Bu kadar savaşın içinde alternatifler var
Ortadoğu ve dünyada oluşan bir savaş sistemi var. 1990'lı yıllara geldiğimizde kadınlar olarak krizlerin içinden çıkmaya çalıştık. Kimlik tartışmaları çıktı. Etnik mücadele veren kadınların durumu, LGBTİ meselesinin durumu. Savaş tekliği dayatırken kadınların sorgulamaları bize bu dünyanın anlamı olmasını öğretiyordu. Bir yönüyle baktığımızda sistem bireycilik üzerinden bir şeyler inşa etmeye çalıştı. Ama buna karşı mücadele edenler de hiç durmadı. Latin Amerika'da sol-sosyalist rüzgarı yaşandı. O da tek başına yetmedi. Sistem kendini yenilemek isterken bir yandan savaş, bazen fiziksel, bazen psikolojik bazen ekonomik ve siyasal süreçlerin getirdiğiyle toplum yenilenme yaşadı. Toplum tüm umutsuzluğunu bir devlet mekanizmasına ya da iktidar olgusuna teslim ederek kendi devrimini önledi. Arap baharında kadınların devrimi yaşanıyor diye düşündük. Ama halkların devrimini başka bir güce teslim ettiğinde o meydanlar kadınlara kapatılmaya başlandı. O dönemden elimizde sisteme eklemlenmeyen sadece Rojava kadın devrimi kaldı. Kadınların özgürlük ve eşitlik mücadelesini yüz yıllık sorgulamanın içinde götüren bir literatüre sahip olan, Sayın Öcalan'ın demokratik ulus paradigması yaşam bulduğu bir gerçekliğe geldi. Bu kadar savaşın içinde alternatifler var. Bir o kadar da gündelik hayatın içinden tutun her gün siyasetin merkezinde, kapitalist güçlerin bir yerlere müdahale ettiği, dünyanın merkezinin enerji savaşlarında olduğu, kadınları özne olarak görmeyen bir bakış açısı var. Öyle olunca insanlarda barışı birileri yapıyor, bizde yaşayacağız beklentisi oluşuyor. Sayın Öcalan'ın 27 Şubat'ta başlattığı Barış ve Demokratik Toplum Çağrısı devlete, örgüte ama en çok da topluma bir çağrı. Demokratik değişim dediğimizde demokratik mücadele alanlarının büyümesi gerekiyor. Devlete demokratikleş dersin ama o demokrasiden ne anlar bilemeyiz. Barış sürecinde bunları iç içe gören bir yerden bakmak lazım. Barış, çatışmasızlık hali midir? Ama her gün açlık, eşitsizlik, kimliklerin inkarının, kadın cinayetlerinin, nefret söyleminin olduğu bir yerde savaş yoktur diyebilir misiniz? Zihniyet savaşını yürütmeye devam ederiz. Gelecek tahaülü oluşturacaksak mesele sadece AKP'nin tekelinde götürülecek bir durum mu olur? Elbette olmaz. Tam burada kadınları, gençlerin, emekçilerin mücadele eden her kesimin mücadelesi önemli. Eşitlikten, adaletten ne anlıyoruz? Yeni bir yaşamın içinde olamayacak mıyız? Bizim gelecek planımız yok mu?

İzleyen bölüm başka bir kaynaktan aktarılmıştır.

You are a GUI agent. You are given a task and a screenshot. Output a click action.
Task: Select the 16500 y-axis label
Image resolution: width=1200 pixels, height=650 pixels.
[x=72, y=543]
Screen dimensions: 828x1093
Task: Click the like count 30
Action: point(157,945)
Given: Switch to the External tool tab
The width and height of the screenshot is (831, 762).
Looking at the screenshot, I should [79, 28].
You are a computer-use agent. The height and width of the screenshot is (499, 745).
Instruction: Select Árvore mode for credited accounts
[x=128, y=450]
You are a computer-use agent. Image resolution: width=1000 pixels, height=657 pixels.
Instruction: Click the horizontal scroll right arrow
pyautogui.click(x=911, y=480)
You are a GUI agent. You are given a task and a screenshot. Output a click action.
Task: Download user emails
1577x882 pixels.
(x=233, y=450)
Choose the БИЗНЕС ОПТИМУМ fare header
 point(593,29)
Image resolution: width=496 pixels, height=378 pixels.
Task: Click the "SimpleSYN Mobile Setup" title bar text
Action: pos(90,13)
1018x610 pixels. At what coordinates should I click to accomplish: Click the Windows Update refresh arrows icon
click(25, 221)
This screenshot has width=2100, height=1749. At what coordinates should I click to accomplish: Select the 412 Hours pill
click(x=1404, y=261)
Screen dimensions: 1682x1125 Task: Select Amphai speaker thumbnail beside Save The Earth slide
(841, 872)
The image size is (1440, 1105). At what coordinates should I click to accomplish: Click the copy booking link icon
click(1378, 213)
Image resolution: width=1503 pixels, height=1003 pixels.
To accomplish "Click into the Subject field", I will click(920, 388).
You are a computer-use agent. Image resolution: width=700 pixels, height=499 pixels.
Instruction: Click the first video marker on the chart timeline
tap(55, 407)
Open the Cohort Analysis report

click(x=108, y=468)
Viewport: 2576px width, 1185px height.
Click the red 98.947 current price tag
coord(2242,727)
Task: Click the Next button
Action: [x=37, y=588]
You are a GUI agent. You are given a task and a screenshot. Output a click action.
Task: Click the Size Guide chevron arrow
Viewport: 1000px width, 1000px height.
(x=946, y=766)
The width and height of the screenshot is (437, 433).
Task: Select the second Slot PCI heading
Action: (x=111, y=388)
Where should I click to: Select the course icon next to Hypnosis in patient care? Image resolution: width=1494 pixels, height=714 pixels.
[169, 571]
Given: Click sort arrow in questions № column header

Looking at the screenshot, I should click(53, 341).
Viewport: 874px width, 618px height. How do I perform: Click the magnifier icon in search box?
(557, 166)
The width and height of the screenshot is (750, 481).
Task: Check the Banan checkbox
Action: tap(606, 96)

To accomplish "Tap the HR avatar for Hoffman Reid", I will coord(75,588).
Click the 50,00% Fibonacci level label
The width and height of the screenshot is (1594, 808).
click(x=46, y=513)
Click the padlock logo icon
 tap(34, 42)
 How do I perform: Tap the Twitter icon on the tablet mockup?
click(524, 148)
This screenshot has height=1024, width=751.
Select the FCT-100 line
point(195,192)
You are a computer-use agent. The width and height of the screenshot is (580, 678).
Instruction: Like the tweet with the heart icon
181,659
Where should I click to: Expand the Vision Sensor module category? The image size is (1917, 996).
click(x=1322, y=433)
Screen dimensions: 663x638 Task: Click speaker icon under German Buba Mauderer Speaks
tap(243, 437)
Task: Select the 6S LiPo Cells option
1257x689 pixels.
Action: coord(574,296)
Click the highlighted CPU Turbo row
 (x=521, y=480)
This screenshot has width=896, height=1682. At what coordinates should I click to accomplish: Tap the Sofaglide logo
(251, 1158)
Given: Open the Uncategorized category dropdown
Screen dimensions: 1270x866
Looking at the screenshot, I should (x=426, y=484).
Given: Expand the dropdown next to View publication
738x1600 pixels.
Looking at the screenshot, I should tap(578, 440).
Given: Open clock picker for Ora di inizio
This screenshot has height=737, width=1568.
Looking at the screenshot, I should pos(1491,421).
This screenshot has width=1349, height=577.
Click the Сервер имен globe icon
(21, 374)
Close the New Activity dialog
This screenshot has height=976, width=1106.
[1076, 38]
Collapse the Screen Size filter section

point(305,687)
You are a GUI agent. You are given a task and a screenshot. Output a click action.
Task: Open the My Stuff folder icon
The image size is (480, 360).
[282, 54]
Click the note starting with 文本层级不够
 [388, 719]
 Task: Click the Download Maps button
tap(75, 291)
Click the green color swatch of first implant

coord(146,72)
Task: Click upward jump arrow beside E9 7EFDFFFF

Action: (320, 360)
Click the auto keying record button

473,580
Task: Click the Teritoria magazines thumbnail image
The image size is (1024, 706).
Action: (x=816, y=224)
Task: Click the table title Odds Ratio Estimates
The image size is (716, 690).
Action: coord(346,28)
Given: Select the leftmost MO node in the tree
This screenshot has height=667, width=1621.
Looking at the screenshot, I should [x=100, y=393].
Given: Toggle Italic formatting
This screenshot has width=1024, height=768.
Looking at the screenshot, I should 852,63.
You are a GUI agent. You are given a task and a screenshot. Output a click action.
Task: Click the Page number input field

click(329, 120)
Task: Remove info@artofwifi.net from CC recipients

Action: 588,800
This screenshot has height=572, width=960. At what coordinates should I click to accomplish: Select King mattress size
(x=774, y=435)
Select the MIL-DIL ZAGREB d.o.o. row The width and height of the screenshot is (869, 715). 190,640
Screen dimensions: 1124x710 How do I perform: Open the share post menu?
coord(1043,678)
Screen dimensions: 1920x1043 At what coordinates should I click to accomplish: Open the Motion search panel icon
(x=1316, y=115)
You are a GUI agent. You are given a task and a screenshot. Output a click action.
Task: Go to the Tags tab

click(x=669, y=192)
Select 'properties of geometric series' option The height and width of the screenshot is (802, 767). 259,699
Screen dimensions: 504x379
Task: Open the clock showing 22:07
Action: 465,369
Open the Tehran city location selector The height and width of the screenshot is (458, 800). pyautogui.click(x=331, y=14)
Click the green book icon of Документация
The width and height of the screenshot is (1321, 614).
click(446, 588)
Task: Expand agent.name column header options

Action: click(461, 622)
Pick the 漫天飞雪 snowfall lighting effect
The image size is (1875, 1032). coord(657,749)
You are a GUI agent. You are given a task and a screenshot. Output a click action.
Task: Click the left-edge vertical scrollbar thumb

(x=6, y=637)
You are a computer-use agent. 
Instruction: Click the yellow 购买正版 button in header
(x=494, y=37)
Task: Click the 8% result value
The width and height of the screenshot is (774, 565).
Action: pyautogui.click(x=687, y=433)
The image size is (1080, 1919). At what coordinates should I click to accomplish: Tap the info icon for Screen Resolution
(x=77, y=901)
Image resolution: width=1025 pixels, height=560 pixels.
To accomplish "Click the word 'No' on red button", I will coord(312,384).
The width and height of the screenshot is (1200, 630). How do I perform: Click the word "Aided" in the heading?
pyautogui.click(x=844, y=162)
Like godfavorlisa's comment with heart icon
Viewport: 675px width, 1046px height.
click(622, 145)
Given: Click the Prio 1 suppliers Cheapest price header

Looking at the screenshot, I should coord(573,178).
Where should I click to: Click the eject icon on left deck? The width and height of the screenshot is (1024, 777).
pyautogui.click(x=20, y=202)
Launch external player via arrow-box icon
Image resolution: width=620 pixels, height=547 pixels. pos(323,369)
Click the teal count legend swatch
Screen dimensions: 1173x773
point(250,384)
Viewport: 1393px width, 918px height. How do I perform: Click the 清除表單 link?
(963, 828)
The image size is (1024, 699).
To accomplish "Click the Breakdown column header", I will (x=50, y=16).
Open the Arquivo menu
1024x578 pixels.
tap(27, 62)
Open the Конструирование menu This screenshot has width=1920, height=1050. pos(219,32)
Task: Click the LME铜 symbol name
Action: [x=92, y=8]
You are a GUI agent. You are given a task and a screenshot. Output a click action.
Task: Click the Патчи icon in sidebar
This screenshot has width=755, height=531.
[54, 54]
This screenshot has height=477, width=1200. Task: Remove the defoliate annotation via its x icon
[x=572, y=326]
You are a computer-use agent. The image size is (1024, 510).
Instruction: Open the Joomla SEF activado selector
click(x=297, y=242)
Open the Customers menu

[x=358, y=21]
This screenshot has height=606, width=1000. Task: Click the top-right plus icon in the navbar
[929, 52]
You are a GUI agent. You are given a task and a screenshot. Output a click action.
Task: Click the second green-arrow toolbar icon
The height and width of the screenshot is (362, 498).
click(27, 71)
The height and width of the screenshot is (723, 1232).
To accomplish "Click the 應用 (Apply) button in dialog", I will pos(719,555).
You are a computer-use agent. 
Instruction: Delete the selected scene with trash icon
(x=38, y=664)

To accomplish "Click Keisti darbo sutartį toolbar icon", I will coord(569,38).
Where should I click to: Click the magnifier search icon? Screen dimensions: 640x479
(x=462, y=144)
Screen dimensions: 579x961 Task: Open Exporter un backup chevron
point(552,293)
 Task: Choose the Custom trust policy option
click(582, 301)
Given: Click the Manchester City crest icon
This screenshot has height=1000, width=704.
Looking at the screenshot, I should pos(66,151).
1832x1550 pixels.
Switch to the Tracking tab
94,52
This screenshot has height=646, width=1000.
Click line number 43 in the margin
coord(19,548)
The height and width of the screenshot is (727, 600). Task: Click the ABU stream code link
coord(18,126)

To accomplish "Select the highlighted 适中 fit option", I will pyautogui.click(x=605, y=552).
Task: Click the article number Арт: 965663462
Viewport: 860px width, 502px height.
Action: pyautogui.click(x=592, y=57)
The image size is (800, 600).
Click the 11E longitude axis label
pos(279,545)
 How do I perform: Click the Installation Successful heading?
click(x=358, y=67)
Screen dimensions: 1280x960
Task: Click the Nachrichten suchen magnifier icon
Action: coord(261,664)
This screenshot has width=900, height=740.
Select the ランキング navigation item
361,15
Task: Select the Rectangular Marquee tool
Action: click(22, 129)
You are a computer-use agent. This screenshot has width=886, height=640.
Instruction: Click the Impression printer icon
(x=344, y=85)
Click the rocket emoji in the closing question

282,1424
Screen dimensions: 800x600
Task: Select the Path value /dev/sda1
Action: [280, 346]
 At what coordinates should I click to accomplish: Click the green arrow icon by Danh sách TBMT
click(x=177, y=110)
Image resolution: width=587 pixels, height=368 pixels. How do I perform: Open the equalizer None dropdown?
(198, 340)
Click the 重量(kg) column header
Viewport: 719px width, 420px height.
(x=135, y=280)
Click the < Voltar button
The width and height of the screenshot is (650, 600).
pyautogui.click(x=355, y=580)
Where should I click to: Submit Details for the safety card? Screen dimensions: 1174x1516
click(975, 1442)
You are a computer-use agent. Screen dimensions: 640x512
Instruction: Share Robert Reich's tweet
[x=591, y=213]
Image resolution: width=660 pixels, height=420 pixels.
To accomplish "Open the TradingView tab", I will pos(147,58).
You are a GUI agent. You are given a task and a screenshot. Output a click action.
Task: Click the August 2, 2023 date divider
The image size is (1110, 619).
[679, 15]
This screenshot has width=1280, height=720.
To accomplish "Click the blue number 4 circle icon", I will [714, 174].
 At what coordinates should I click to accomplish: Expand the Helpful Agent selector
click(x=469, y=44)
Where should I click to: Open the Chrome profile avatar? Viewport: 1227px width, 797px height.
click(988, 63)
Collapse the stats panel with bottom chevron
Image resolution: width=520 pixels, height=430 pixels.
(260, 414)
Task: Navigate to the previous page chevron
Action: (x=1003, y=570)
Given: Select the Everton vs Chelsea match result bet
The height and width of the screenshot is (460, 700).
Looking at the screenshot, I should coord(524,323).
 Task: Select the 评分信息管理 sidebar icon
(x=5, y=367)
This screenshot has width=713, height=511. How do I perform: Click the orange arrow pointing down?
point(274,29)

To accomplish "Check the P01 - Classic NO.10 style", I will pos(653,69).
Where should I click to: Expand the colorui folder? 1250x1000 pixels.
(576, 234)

Devletin bütün kurumaları çürümüş
Yüz yıl boyunca egemenler bize bir kader dayattılar. Kadınlar böyle yaşamayı, böyle vatandaş olmalı, kadınlar böyle makul olur, durmadan kendi sınırları içinde duran bir kadın belirliyor. Bu akla karşı bizim bir yaşam tahayyülümüzün olması gerekiyor. Özgürlük, eşitlik, demokrasi, adalet dediğimizde günlük hayatta da toplum içinde de uygulanması gerekiyor. Devletin bütün kurumaları çürümüş, yargı mekanizması, eğitim kurumu, sağlık sistemi çökmüş. Bunun hepsini devlet yapmış. Bunlar toplumun kendisinin oluşturması gereken kurumlarken, bu şekilde çöken bir mekanizmadan bahsediyoruz. Bu çöken mekanizmanın içini de erkek egemenliği her gün inşa ediliyorsa en çok buraya müdahale etmemiz gerekiyor. Devletin demokratik değişimi erkek egemenlik zihniyetiyle de mücadeleden geçiyor. Bu devrimci bir müdahaledir. Gerçekten başka bir dünya mümkündür diyorsak yaşamak istediğimiz gibi bir toplum, sistem inşa etmek zorundayız. Barış derken bunları konuşmalıyız. Tarihi bir fırsatın içindeyiz. Özne olduğumuzun farkında olarak hareket edersek, egemenlerin verdiğiyle yetinmeyiz. Kadınların dünyasında buna müdahale etmek vardır. AKP ne yapacak diye bekleyemeyiz. Demokratik siyaset alanlarının gelişmesi, ifade özgürlüğünü güvence altına alacak, kadınların mücadelesini güvence altına alacak, durmadan hareket halinde olduğumuz bir sürecin içindeyiz.